1) you supply a higher voltage that what it was designed for = more current draw - Ohms Law
2) if there is a low resistance / short circuit fault in the device - this will result in a higher current being drawn, even tho the device is receiving the correct voltage

if you have x amount of voltage and x amount of resistance, then you can only draw a certain amount of current, correct?

Correct

Just because you have a smaller wire (which will increase the resistance) does not mean that you are pulling any more amps or volts, rather you are decreasing them right? So the wire will burn up, and not the device it is connected to?

correct, you will get to a point where the wire cannot carry the current required by the device and it will burn up ( fuse)

This is how a fuse protects something - its diameter/makeup is designed to carry a certain current

I guess i could ask just directly:
1.) can you burn up a device by using too small of a power cord? (other than a motor)

NO see above comments

2.) When considering power (P=IV) how can you possibly put less voltage onto something and it draw way more current? Like if you had something that was rated 120v 400w, would it burn up if you only hooked 2v to it? the current would then be 200amps instead of 10/3?? This idea goes against my understanding of ohms.

No, not for purely resistive loads --- a light globe, a heater element etc, but motors are an exception. when the voltage is lowered on the motor, under load, it will draw more current, heat up and burn out the wire windings
This is because motors present a much more complex load to the power supplycheers
Dave

 

[Okefenokee]

Undersized wires cause a voltage drop at the appliance under load. You could design a circuit that would burn up if the input voltage gets too low. One would hope that engineers do the opposite and consider what will happen to their design if the voltage drops.

Undersized wires are a problem unto themselves. They don't need any reason to be avoided other than the fact that they are a fire hazard.

 

[davenn]

Undersized wires cause a voltage drop at the appliance under load.

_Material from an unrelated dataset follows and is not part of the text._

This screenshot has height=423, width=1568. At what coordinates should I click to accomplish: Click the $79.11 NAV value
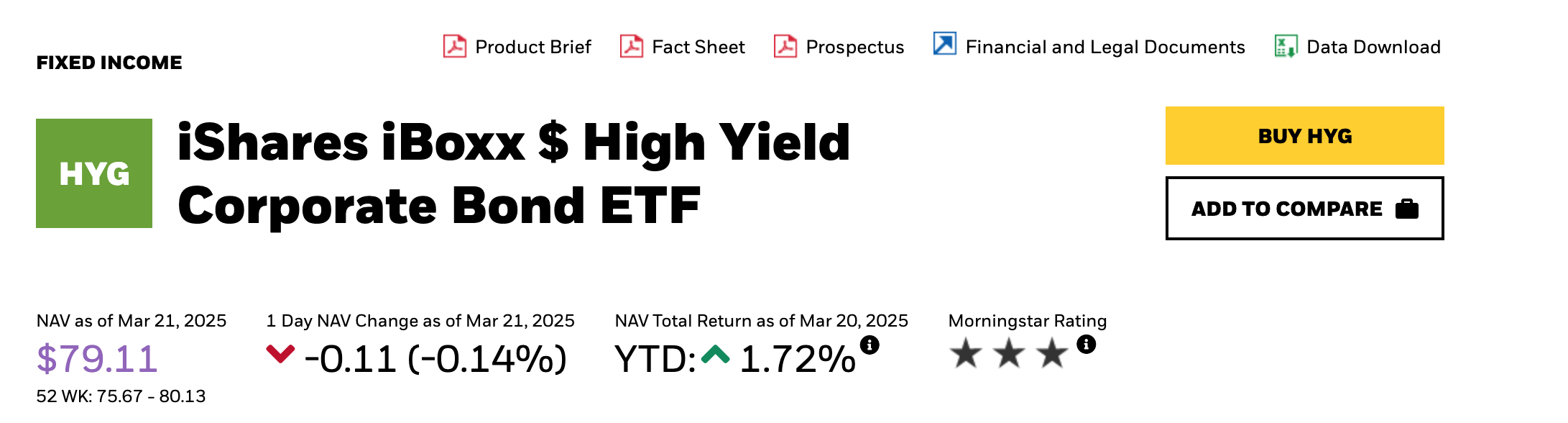click(97, 358)
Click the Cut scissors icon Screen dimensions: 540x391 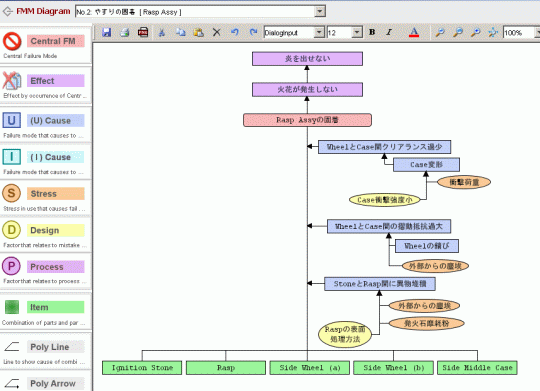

Yes that is correct, particularly where high currents are being used as with my transceiver radio gear where I'm hauling >20 amps at 13.8V.
BUT the voltage drop will not cause damage to the transmitter, it will just mean the transmitter cannot produce full power out.

As a result, I use a suitably sized conductor diameter that still is easily flexible and to keep it as short as practical

The DC power lead that comes with the radio is usually ~ 6 - 8 ft long. Most of us guys cut that down to ~ 4 ft and this can solve a up to 2V voltage drop during transmitDave

 

[jeff davis]

Thanks guys for your help. The idea is a lot more clear now. I suppose that when something is labeled 120v 400w, that is more a ratio (and a rating i am sure) than anything right? It means that when you put 120v on it you get 400w of work? So if i connected 2v to it instead, and if it even worked at all, i would only get 20/3w?

Thanks again!

 

[sophiecentaur]

Thanks guys for your help. The idea is a lot more clear now. I suppose that when something is labeled 120v 400w, that is more a ratio (and a rating i am sure) than anything right? It means that when you put 120v on it you get 400w of work? So if i connected 2v to it instead, and if it even worked at all, i would only get 20/3w?

Thanks again!

This is only correct if the device happens to be a heater (i.e. resistive and not operating at high temperature). If a motor is supplied with very low volts, it will not manage to turn at all and will, therefore produce no back emf. It will consequently take much more current than the simple formula would suggest. Likewise, for a filament lamp, the low temperature resistance may be 1/10 of the normal resistance when it is glowing. There are other devices that will take virtually no current with a low voltage supply (very high resistance).
Basically, only resistive devices follow Ohm's Law and, you should remember that Ohm's Law states the behaviour at constant temperature. Ohm's Law is, strictly, not the 'definition' of Resistance; it simply states that Resistance is constant at constant temperature (subtle difference there!).